→ The task:
Take from the material every line containing the string "Collapse" and copy it.

→ Record set:
::::
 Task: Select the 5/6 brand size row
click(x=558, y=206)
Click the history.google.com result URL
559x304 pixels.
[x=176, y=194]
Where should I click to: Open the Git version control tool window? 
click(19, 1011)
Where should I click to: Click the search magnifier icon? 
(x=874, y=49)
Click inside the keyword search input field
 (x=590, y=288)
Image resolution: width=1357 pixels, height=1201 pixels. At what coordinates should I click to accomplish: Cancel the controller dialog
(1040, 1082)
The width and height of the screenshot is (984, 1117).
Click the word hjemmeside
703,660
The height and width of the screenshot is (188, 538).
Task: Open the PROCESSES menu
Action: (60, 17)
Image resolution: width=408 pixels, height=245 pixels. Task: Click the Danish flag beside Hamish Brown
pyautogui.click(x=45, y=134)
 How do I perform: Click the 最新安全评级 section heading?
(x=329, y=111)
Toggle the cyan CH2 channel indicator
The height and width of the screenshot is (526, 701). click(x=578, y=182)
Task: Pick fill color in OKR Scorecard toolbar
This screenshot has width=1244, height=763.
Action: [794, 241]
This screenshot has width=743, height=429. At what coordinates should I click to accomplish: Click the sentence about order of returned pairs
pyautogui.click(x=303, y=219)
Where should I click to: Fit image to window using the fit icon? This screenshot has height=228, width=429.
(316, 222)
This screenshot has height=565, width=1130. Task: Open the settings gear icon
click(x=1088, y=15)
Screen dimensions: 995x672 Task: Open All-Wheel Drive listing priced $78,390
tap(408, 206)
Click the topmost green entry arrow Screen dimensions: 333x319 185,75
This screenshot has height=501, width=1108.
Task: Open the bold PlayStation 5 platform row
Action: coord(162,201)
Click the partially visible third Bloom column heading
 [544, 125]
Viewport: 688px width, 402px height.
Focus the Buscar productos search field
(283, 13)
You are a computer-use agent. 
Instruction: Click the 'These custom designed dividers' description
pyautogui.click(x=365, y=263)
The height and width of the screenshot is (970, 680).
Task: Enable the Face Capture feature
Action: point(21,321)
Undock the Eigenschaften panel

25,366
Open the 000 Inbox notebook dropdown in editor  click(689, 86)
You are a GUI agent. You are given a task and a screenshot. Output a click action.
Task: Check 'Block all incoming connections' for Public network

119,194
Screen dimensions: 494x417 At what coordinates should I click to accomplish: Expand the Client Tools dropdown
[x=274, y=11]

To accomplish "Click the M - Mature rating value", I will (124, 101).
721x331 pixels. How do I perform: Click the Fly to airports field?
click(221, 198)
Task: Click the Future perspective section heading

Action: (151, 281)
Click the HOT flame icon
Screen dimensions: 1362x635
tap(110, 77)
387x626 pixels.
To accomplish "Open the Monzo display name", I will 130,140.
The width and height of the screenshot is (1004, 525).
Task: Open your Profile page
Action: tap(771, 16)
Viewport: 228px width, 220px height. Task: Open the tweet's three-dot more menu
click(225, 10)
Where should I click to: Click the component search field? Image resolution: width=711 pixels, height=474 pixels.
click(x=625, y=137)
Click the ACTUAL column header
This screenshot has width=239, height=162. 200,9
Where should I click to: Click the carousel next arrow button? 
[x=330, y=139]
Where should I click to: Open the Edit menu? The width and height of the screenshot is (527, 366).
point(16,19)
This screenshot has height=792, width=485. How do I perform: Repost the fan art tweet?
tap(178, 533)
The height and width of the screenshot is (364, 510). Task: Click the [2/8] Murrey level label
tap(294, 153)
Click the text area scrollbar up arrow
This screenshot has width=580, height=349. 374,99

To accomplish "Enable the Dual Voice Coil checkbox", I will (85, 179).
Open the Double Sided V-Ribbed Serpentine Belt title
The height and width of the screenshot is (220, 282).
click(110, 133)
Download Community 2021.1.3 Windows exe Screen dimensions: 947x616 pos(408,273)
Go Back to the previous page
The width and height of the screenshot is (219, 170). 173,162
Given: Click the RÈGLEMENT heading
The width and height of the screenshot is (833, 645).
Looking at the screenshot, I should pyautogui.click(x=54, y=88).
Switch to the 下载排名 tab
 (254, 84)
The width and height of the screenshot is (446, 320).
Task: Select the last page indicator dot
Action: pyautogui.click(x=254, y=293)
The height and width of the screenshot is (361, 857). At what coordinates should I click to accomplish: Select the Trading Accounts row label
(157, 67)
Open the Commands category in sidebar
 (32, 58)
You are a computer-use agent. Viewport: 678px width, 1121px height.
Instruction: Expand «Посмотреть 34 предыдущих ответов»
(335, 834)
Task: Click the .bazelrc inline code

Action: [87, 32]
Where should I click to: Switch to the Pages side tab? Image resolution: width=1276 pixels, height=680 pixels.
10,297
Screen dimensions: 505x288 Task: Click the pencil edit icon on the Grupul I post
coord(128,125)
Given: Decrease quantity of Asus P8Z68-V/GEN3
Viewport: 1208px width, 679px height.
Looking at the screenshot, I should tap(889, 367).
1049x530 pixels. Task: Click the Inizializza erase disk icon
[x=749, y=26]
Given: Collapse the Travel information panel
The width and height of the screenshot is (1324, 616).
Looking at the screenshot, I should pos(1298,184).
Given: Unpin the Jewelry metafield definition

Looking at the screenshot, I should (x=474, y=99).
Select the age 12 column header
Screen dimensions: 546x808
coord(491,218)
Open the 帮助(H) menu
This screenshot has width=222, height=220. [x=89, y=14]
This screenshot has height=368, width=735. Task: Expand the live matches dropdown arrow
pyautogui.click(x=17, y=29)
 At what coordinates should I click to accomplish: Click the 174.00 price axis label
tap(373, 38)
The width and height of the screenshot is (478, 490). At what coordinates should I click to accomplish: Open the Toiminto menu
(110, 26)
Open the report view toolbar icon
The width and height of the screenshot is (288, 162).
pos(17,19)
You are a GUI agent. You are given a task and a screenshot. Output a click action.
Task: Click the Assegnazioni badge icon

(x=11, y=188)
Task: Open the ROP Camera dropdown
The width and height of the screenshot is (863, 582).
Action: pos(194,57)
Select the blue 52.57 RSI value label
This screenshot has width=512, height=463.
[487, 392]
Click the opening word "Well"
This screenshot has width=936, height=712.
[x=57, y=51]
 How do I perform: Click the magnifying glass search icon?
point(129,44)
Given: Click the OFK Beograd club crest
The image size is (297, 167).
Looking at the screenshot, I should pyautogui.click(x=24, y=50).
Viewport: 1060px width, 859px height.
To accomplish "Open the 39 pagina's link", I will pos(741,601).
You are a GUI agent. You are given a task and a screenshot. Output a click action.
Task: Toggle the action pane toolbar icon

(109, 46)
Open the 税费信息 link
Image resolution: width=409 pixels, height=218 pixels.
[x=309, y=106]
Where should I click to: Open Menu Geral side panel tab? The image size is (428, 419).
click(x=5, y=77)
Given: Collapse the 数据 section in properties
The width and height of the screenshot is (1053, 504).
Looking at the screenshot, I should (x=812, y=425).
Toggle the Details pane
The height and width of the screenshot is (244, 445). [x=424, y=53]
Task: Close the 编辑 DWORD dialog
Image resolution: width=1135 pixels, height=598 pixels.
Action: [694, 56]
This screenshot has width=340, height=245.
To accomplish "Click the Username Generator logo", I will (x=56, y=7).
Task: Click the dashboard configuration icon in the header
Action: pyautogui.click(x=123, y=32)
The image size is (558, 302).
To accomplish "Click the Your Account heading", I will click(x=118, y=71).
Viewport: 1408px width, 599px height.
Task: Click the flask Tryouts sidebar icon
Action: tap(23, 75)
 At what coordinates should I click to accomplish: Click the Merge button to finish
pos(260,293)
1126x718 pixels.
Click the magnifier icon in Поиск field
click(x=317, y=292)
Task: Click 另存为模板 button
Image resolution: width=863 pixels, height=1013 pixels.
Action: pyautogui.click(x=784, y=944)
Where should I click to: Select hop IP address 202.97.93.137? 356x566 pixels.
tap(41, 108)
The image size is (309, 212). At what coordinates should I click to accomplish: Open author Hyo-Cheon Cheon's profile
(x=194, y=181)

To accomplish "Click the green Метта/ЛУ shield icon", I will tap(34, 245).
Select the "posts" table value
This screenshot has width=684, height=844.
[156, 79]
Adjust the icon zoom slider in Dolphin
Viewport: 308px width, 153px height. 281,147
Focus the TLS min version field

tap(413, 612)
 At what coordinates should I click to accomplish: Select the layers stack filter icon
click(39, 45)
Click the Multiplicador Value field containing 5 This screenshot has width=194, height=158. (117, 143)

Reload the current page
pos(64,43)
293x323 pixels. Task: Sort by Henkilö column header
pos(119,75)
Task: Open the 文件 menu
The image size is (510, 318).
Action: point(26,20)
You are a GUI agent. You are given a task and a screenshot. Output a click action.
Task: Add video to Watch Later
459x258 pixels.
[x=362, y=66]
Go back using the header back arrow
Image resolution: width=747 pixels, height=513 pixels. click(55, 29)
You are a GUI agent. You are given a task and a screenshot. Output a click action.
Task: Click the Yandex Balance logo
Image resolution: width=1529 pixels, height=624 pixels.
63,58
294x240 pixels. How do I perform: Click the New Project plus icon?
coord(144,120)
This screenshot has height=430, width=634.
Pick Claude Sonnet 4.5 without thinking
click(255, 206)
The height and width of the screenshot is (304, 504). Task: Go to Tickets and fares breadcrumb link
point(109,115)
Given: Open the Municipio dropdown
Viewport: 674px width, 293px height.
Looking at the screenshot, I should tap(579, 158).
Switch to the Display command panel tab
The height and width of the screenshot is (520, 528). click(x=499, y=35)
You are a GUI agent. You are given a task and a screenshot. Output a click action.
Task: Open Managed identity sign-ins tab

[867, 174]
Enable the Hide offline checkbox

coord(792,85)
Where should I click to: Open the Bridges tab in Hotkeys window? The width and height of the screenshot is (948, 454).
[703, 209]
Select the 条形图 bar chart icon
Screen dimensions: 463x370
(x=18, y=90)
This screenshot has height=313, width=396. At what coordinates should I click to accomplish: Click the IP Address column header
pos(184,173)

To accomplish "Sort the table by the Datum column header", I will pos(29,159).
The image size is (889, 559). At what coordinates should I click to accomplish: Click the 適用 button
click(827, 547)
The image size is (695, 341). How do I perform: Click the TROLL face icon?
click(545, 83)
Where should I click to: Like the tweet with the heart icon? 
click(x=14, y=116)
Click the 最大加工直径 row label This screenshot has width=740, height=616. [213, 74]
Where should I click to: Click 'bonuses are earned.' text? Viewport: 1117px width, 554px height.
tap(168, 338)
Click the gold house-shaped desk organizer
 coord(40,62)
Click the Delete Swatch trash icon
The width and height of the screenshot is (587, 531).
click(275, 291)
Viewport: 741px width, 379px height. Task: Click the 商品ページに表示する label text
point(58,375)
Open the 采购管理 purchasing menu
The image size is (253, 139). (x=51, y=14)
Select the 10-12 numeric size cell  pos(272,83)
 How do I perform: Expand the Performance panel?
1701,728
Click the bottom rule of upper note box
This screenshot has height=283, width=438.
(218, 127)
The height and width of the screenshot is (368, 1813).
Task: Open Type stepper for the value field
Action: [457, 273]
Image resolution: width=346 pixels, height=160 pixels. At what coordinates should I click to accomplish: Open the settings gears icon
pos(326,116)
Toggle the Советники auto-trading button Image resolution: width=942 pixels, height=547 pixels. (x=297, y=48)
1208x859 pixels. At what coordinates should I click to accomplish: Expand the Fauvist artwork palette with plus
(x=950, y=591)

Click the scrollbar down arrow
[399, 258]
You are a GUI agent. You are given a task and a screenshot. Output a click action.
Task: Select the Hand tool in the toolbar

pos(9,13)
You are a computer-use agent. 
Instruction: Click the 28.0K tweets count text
::::
→ Task result:
Given: Collapse the Travel information panel
Given: Collapse the 数据 section in properties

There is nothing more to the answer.